Middlesbrough's push for promotion to the Premier League led to big losses in the year to 30 June 2016. The club lost £31.9m compared with £9m in the previous year.  Wages went up from £18.1m to £28.6m, well above 100 per cent of income when the recommended level is 50 per cent.

Big loss at Liverpool

Liverpool recorded a loss of £19.8m in the year to May 2016.  Investment in players was the main reason for the loss, along with the cost of compensating Brendan Rodgers and his staff.   Costs for the Main Stand extension also contributed to the loss.

The club's revenue increased by £3.9m to a record £301.8m.   Match day revenue was up £3.4m to £62m. Commercial revenue was down £700,000 to £115.7m.   This was partly because of a lack of non-matchday access to the Main Stand.

£44m of debt at Coventry City

Coventry City made a profit of £700,000 in the year to May 2016, but there was an operational loss of £1.75m before player trading was taken into account.   Turnover was up from £4.76m to £5.44m.

The club has debts of £44m, almost of which is owed to owners Sisu or companies controlled by them.

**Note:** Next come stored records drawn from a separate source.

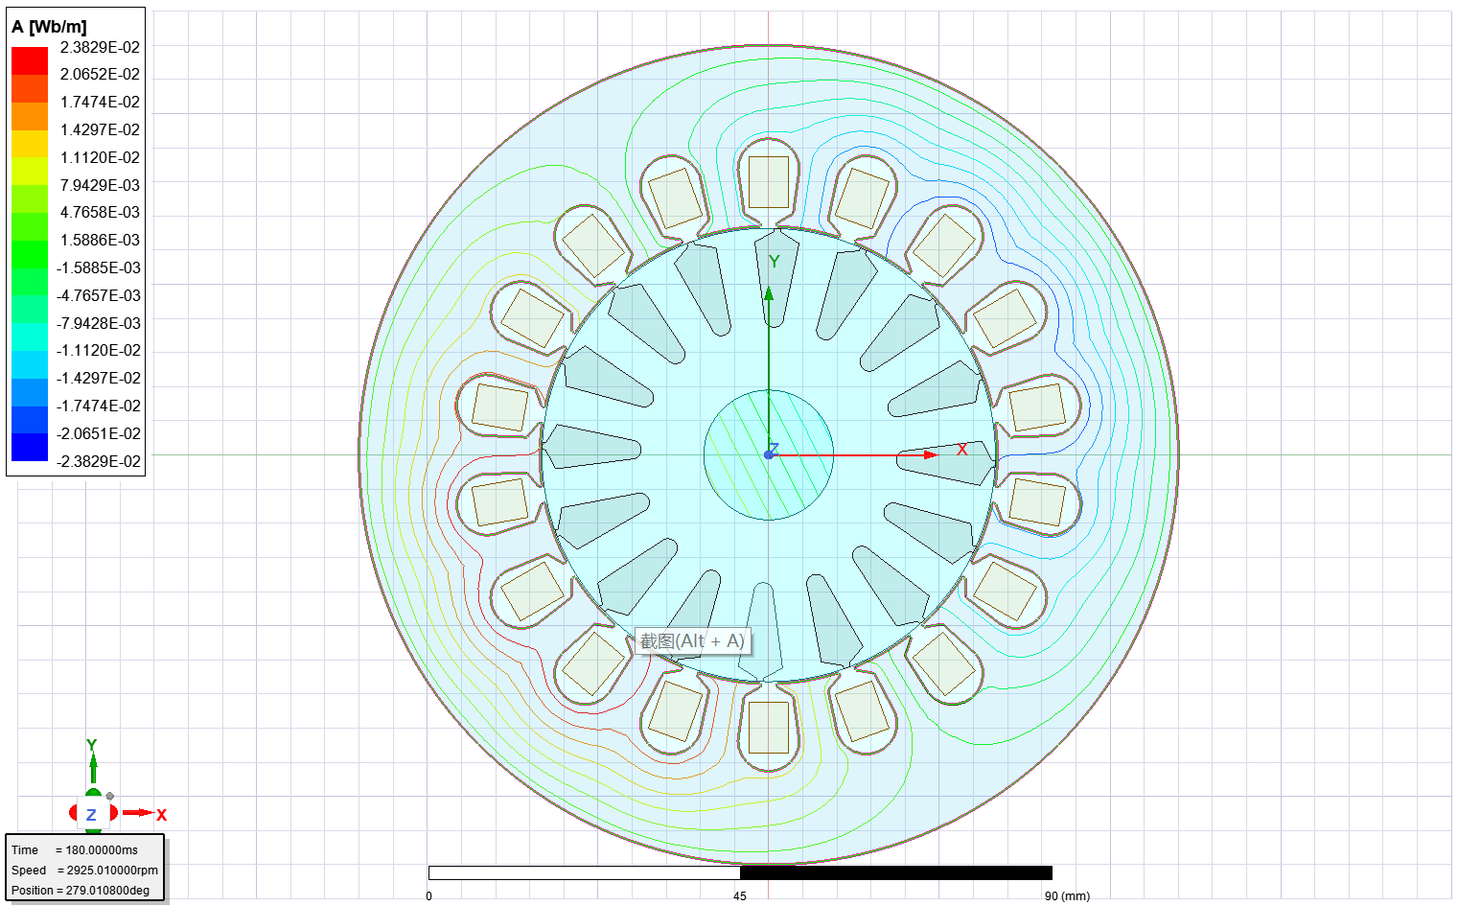1481x906 pixels.
Task: Click the Z face of orientation triad
Action: (92, 814)
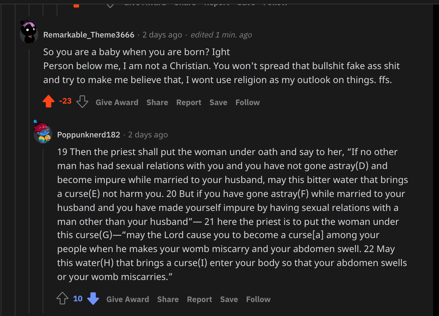Share Poppunknerd182's comment

168,299
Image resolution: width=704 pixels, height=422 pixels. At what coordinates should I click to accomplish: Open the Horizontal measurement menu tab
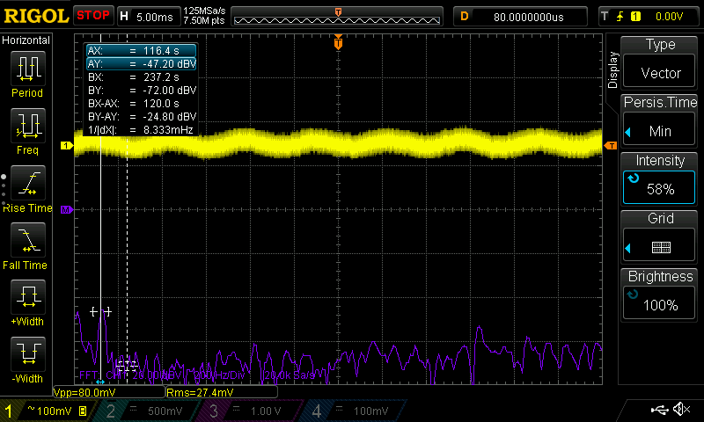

The club is only a going concern if that debt is not called in, but the owners have no plans to do so.

Profits up at Arsenal

Despite a record £110.5m spend on players, Arsenal reported profits of £12.6m in the six months to 30 November 2016 compared with a £6.2m loss in the corresponding period last year.  Once again Arsene Wenger shows that he is following a successful commercial formula.

Turnover was up substantially from £158m to £191.1m year on year.  45 per cent of revenue came from broadcasting, boosted by a bigger share of the Uefa pool.   This was even more valuable given the fall of the pound as it is paid in euros.

'A merchandising company that happens to play football'

As Manchester United report a good set of quarterly results, it is worth recalling the description of them in the Lex column of the Financial Times last month: 'a merchandising company that happens to play football.'

Promotion crucial for Seagulls

Securing promotion is particularly important for Brighton and Hove Albion this season otherwise they may fall foul of financial fair play rules.   Championship clubs are allowed to lose £39m over three seasons, but the Seagulls made a £25.9m loss in 2015-16.    The allowance is much more generous for Premier League Clubs or even for yo-yo clubs, plus revenues in the top flight are so much higher.

United see rise in debt

Manchester United's debt has risen by 18 per cent to £338m, in part because of the Brexit vote and the consequent worsening of the dollar-pound exchange rate.

Results for the three months to 30 September saw revenue drop by 2.8 per cent while operating profits were down by 35 per cent to £6.2m.   This was largely because of the club's absence from the Champions League.

Canaries in the black

Norwich City's year in the Premier League saw them move from the red into the black with a loss of £5.3m turned into a profit after tax of £9.4m.   Income in 2015-16 jumped to just over £100m from £53.6m the previous years.

City control wage bill

Manchester City have dropped far behind Manchester United in terms of overall wage bill, the club's annual report shows.  City, who once had the largest Premier League salary costs. had a wage bill of £196m, putting them on a par with Arsenal and below United's figure of £232m for 2015/16 and Chelsea's £215m for the previous season.

Wages amounted to 50 per cent of turnover, the figure recommended by accountants Deloitte.  Three years ago City were penalised by Uefa for breaching financial fair play rules.

Juventus need to globalise

Juventus made an operating profit of €4.1m on revenues of €397.9m in the financial year.   This is a respectable outcome, and a small improvement on the preceding year, but concerns remain.

The club remains highly reliant on television money.  Its commercial revenue amounted to €73.5m in a year compared with €278.1m at Bayern Munich.